Building a modern tax code
New report calls for sales tax on services
As the May 31st legislative deadline looms, tax experts are making one more push to extend the state’s sales tax to services.
The Center for Tax and Budget Accountability (CTBA) and the Taxpayers Federation released a report last week calling for Illinois to tax services the same way products are taxed.
Illinois sales tax covers fewer services than any of its neighboring states. Outside of utilities, which nearly all states tax, Illinois taxes a total of five services out of about 150.
When Illinois does put a tax on a service, it isn’t the service itself that is taxed. Instead, only physical things incidental to the purchase of a service are taxed – like a replacement part for a car during a repair. The labor doesn’t get taxed at all.
Gov. Bruce Rauner floated the idea of taxing services during his campaign as a way to help balance the state budget. Though the governor has reiterated that position since, he hasn’t made it a legislative priority. He also has consistently said that he wouldn’t discuss new revenue sources with Democrats before they first discuss his pro-business reforms, many of which are non-starters for the Democrat-controlled Illinois General Assembly.
Ralph Martire, executive director of the Center for Tax and Budget Accountability, says a large part of Illinois’ budget woes could be attributed to a tax structure that is out of date.
“If you look at tax policy in Illinois, you can see that the fact that it is so flawed has contributed significantly to the state’s current fiscal woes,” Martire said. “If you broadly tax what consumers are really buying in a consumer economy, what you will see is stable revenue even in a recession.”
Martire said that the sales tax Illinois currently has isn’t built for the modern economy, noting that consumer spending in Illinois has shifted over time. Fifty years ago, spending was split evenly between products and services. For the past decade, however, more than 70 percent of consumer spending is on services.
The study starts by laying out four basic principles of a good tax policy: fairness, responsiveness, stability and efficiency.

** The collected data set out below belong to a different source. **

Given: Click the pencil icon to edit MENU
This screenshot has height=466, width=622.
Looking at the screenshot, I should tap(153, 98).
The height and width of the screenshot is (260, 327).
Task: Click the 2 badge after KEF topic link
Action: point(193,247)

Martire says no single tax hits all four of those principles, and a tax on services is no different. Sales taxes are more stable and responsive than income taxes, but they are also less fair because people with lower incomes spend a higher percentage of their earnings on products and services. Martire also said that though a tax on services is a regressive tax, it is less regressive than the current sales tax structure and would serve to make the state’s taxes less regressive overall.
Martire said that although a tax on services would have a greater impact on lower and middle incomes, it is a far better deal for those people than the alternative: balancing the budget by cutting the services those people depend on.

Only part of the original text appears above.